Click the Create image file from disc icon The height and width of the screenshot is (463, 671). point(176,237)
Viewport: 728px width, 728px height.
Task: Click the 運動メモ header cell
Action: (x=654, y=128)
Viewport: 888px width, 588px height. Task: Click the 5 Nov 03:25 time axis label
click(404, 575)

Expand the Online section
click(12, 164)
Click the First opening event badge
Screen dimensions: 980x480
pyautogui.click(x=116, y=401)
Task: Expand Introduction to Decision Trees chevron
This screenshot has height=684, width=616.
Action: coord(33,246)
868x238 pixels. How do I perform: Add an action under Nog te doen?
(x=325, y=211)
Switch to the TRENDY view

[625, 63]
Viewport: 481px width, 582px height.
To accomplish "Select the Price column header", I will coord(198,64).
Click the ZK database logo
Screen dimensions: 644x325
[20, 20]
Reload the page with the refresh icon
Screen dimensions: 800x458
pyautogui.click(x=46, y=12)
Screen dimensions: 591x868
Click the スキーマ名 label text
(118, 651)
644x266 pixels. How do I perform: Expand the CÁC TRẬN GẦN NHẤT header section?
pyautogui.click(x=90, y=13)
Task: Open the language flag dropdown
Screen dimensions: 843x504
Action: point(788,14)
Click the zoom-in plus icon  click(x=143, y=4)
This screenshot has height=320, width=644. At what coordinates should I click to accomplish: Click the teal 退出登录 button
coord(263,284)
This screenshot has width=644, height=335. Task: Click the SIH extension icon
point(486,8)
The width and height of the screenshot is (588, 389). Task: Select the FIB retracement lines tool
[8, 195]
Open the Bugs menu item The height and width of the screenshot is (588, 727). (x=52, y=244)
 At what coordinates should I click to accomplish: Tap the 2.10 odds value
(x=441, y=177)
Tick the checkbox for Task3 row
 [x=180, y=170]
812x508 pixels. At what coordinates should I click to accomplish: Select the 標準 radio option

***

▶ _Task prompt_: Repeat every line of the listing, word for word.

▶ _Solution to the exercise_:
Click the Create image file from disc icon The height and width of the screenshot is (463, 671). point(176,237)
Viewport: 728px width, 728px height.
Task: Click the 運動メモ header cell
Action: (x=654, y=128)
Viewport: 888px width, 588px height. Task: Click the 5 Nov 03:25 time axis label
click(404, 575)

Expand the Online section
click(12, 164)
Click the First opening event badge
Screen dimensions: 980x480
pyautogui.click(x=116, y=401)
Task: Expand Introduction to Decision Trees chevron
This screenshot has height=684, width=616.
Action: coord(33,246)
868x238 pixels. How do I perform: Add an action under Nog te doen?
(x=325, y=211)
Switch to the TRENDY view

[625, 63]
Viewport: 481px width, 582px height.
To accomplish "Select the Price column header", I will coord(198,64).
Click the ZK database logo
Screen dimensions: 644x325
[20, 20]
Reload the page with the refresh icon
Screen dimensions: 800x458
pyautogui.click(x=46, y=12)
Screen dimensions: 591x868
Click the スキーマ名 label text
(118, 651)
644x266 pixels. How do I perform: Expand the CÁC TRẬN GẦN NHẤT header section?
pyautogui.click(x=90, y=13)
Task: Open the language flag dropdown
Screen dimensions: 843x504
Action: point(788,14)
Click the zoom-in plus icon  click(x=143, y=4)
This screenshot has height=320, width=644. At what coordinates should I click to accomplish: Click the teal 退出登录 button
coord(263,284)
This screenshot has width=644, height=335. Task: Click the SIH extension icon
point(486,8)
The width and height of the screenshot is (588, 389). Task: Select the FIB retracement lines tool
[8, 195]
Open the Bugs menu item The height and width of the screenshot is (588, 727). (x=52, y=244)
 At what coordinates should I click to accomplish: Tap the 2.10 odds value
(x=441, y=177)
Tick the checkbox for Task3 row
 [x=180, y=170]
812x508 pixels. At what coordinates should I click to accomplish: Select the 標準 radio option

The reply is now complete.